Keloids do not resolve spontaneously and seem to behave like slow-growing tumours, gradually encroaching on to the surrounding skin, often with irregular claw-like extensions. They are usually resistant to treatment, particularly surgical intervention. Various surgical treatments have been devised to try to control keloids, but none has been very successful. There seems to be a strong genetic influence in the production of keloid scarring from parents or grandparents who have produced similar scars.

TREATMENT OF SCARRING

Prevention

There are several measures which can be taken to minimise scarring which has resulted from elective surgical wounds:

  • Care can be taken to align the wound along the line of maximum skin tension. The wound can be closed by internal suturing to avoid persistent cross-hatch suture marks.
  • After the sutures have been removed, the wound and the surrounding skin can be supported by adhesive paper tape. This relieves the wound of excessive stretch across its width while it heals completely.

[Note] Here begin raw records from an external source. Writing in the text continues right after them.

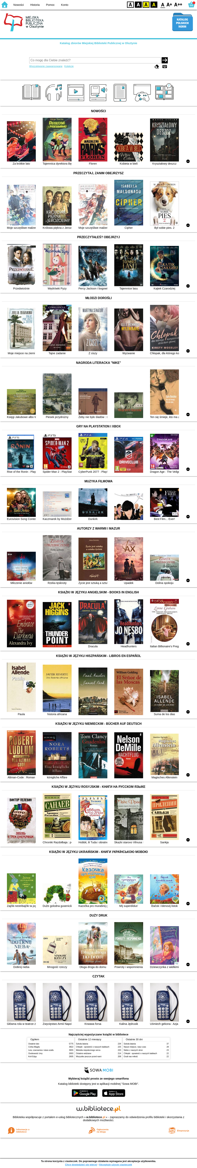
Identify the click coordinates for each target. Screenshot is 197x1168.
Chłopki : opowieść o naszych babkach (92, 1047)
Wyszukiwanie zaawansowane (46, 66)
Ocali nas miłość (131, 1056)
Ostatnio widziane (83, 1053)
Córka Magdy (34, 1047)
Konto (64, 4)
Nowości (18, 4)
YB (146, 4)
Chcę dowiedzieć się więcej (81, 1164)
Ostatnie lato (33, 1044)
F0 (162, 4)
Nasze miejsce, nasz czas (135, 1047)
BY (154, 4)
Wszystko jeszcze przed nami (88, 1056)
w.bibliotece (95, 1117)
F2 (178, 4)
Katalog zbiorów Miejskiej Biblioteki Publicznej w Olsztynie (98, 43)
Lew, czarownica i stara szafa (40, 1050)
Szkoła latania (82, 1044)
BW (138, 4)
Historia (35, 4)
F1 (169, 4)
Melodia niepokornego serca (88, 1050)
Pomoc (50, 4)
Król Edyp (32, 1056)
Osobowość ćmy (35, 1053)
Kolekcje (68, 66)
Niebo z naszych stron (133, 1050)
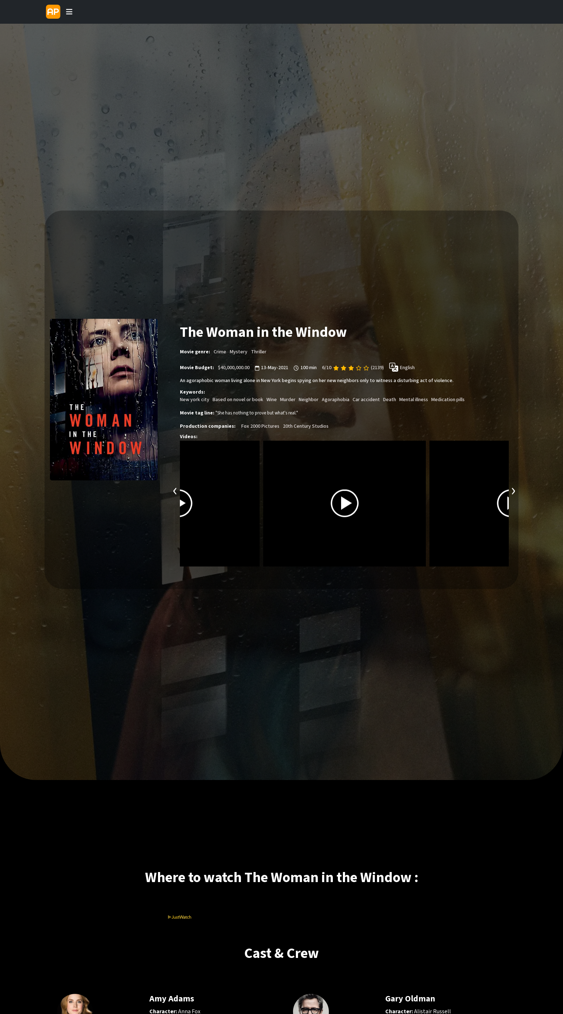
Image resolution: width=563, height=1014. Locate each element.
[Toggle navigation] (69, 12)
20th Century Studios (306, 426)
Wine (271, 399)
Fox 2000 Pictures (260, 426)
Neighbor (308, 399)
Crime (220, 351)
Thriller (258, 351)
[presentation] (175, 489)
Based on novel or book (238, 399)
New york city (194, 399)
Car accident (366, 399)
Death (389, 399)
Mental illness (413, 399)
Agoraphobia (335, 399)
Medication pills (448, 399)
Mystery (238, 351)
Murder (288, 399)
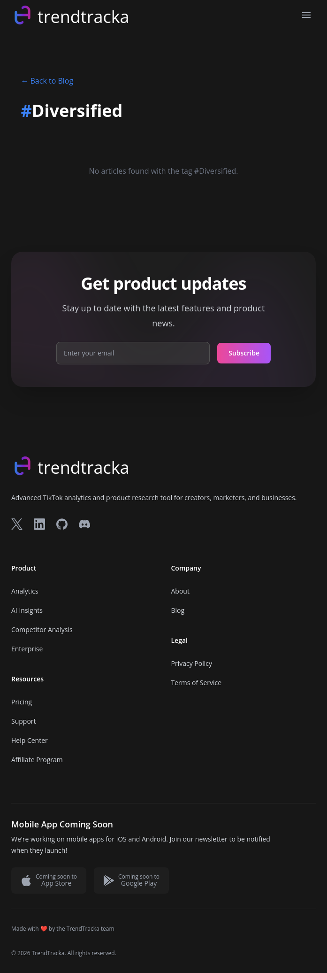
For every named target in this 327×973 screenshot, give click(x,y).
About (180, 591)
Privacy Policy (191, 663)
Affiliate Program (37, 759)
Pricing (21, 701)
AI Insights (27, 610)
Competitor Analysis (42, 629)
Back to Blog (47, 80)
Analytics (24, 591)
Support (23, 721)
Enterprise (27, 648)
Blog (178, 610)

It can take four to six months for a wound to be strong enough to resist the pull of the surrounding skin, so in important areas it is necessary to maintain proper and adequate support of the wound for the longer period of time.

The paper tape can be worn without any inconvenience, especially if the skin is cleaned first with ether or alcohol to help the grip. It will withstand showering, normal exercise and swimming, and can be replaced weekly or when required.

Steroid treatment

The irritation and tenderness from thickened hypertrophic scars can be reduced by injections of a strong steroid such as Triamcinolone or Kenacort-A. Steroids appear to decrease the metabolic activity of the cells, which causes the thickened scar process. By overcoming the increased activity of these cells, the scar will quickly soften and flatten within 10 days and become less irritating.

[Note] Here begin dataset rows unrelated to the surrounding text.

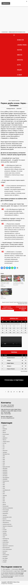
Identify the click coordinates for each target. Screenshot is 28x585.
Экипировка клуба (7, 517)
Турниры (5, 452)
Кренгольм (5, 544)
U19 (3, 446)
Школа (19, 55)
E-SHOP (19, 75)
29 (21, 332)
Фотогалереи (6, 554)
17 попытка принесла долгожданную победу (21, 308)
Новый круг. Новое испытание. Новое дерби (5, 284)
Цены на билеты (7, 520)
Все (3, 427)
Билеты (20, 60)
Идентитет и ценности (8, 545)
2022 (4, 455)
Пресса (4, 439)
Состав (4, 443)
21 (17, 330)
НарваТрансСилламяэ (21, 302)
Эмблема (5, 535)
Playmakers (5, 513)
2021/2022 (5, 468)
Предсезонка (6, 481)
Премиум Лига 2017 (22, 303)
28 (17, 332)
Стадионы (5, 540)
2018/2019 (5, 473)
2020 (4, 459)
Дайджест (5, 437)
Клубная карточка (7, 524)
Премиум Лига (6, 454)
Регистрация (6, 509)
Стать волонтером (7, 549)
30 (25, 332)
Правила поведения (7, 526)
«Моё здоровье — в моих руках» (11, 569)
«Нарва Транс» (22, 45)
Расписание (5, 506)
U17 (3, 448)
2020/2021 (5, 470)
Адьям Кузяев (5, 302)
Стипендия (5, 511)
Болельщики (6, 434)
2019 (4, 461)
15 (21, 328)
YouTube (5, 560)
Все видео (5, 558)
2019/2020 (5, 472)
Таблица (5, 495)
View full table (24, 371)
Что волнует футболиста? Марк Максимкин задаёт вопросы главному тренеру (12, 573)
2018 (4, 463)
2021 (4, 457)
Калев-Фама (6, 542)
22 (21, 330)
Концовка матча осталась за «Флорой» (7, 307)
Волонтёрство (6, 547)
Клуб (19, 65)
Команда (9, 108)
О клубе (5, 529)
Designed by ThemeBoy (7, 583)
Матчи (19, 50)
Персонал (5, 450)
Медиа (19, 70)
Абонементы (6, 522)
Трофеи (4, 533)
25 (6, 332)
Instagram (5, 556)
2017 (4, 464)
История (5, 531)
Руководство (6, 538)
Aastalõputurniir (6, 490)
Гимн (4, 536)
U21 (3, 445)
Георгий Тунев (12, 302)
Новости (20, 40)
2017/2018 (5, 475)
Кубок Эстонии (6, 466)
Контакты (5, 551)
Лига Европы (6, 477)
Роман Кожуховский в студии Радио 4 (12, 571)
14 (17, 328)
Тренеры (5, 515)
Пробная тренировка (8, 508)
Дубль (4, 430)
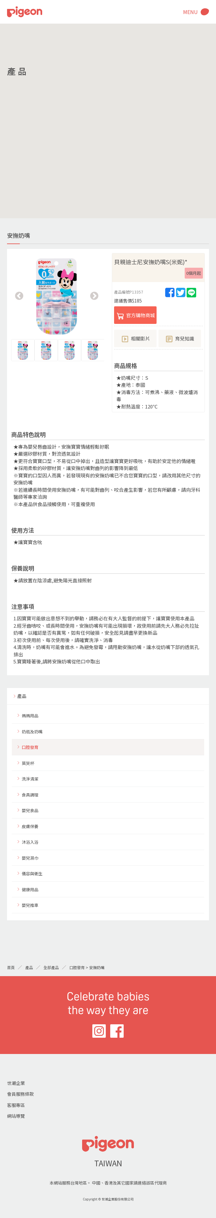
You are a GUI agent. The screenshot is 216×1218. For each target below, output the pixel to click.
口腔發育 (30, 747)
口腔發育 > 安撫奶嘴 (86, 967)
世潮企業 (16, 1083)
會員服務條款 (20, 1094)
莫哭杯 (28, 763)
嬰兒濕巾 (30, 858)
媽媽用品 (30, 716)
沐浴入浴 (30, 842)
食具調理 (30, 795)
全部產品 (51, 967)
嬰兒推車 (30, 905)
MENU (190, 12)
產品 (21, 696)
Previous (19, 296)
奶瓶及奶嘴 (32, 732)
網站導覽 (16, 1116)
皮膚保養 (30, 826)
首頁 (11, 967)
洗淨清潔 (30, 779)
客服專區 (16, 1105)
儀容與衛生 (32, 874)
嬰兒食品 (30, 810)
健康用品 (30, 889)
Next (94, 296)
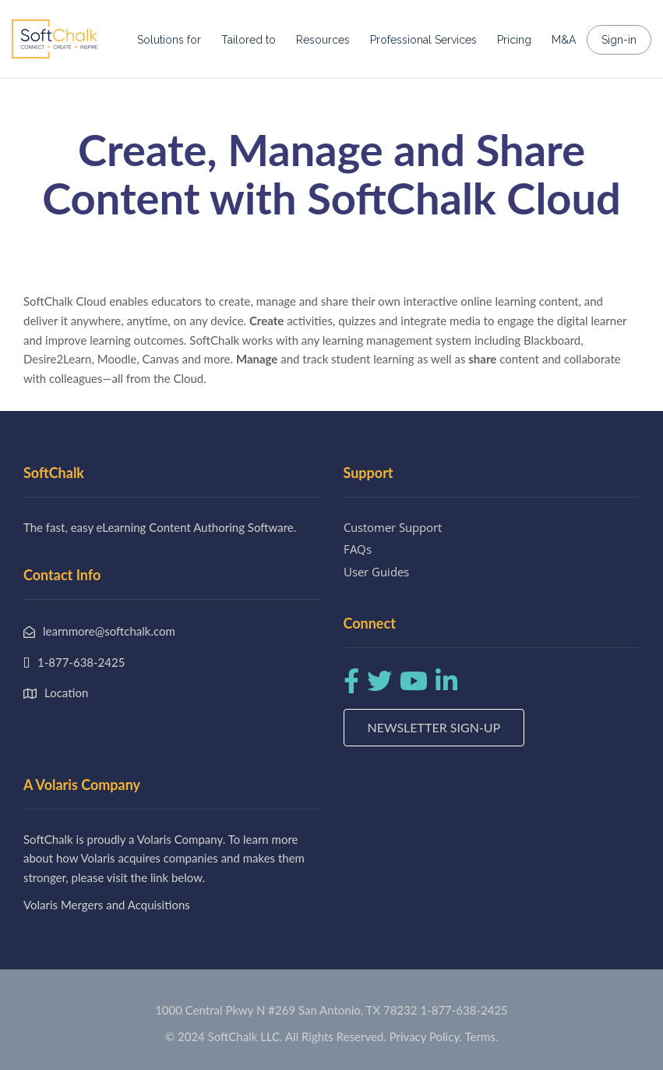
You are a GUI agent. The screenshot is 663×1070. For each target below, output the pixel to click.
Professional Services (423, 40)
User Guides (376, 571)
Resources (323, 40)
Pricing (514, 40)
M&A (564, 40)
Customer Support (393, 527)
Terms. (482, 1036)
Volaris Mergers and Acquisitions (106, 905)
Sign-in (619, 40)
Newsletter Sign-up (434, 727)
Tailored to (248, 40)
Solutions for (169, 40)
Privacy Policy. (426, 1036)
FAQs (358, 549)
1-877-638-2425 (463, 1010)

A second injection can be given after six weeks but the activity of these injections lasts for about three months, so time must be allowed for the injection to work completely before further treatment. It is important that the injections are not given too frequently because they may cause skin thinning, ulceration and the development of new, superficial blood vessels. Steroid injections will not eradicate the scar completely.

Surgical correction

It is best to leave wounds to settle for as long as possible before trying to correct them surgically. The multiple W-plasty procedure is extremely effective for treating some resistant scarring. This can be carried out in hospital on a day-stay basis using local anaesthetic and sedation. Sometimes the operation may take two to three hours to complete successfully. For example, a scar extending from the corner of the mouth to the ear may take three-and-a-half hours to correct. This can be done quite successfully under local anaesthetic.

A scar revision operation must be done meticulously to produce ideal results. For this reason, surgery may be expensive because of the time taken for the operation.